» **WORK ORDER**:
Using the data below, repeat all of it precisely.

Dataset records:

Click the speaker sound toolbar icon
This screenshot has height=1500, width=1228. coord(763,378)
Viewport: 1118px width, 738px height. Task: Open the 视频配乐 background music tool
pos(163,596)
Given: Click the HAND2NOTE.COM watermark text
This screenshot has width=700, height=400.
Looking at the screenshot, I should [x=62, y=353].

» **TASK RESPONSE**:
Click the speaker sound toolbar icon
This screenshot has height=1500, width=1228. coord(763,378)
Viewport: 1118px width, 738px height. Task: Open the 视频配乐 background music tool
pos(163,596)
Given: Click the HAND2NOTE.COM watermark text
This screenshot has width=700, height=400.
Looking at the screenshot, I should [x=62, y=353].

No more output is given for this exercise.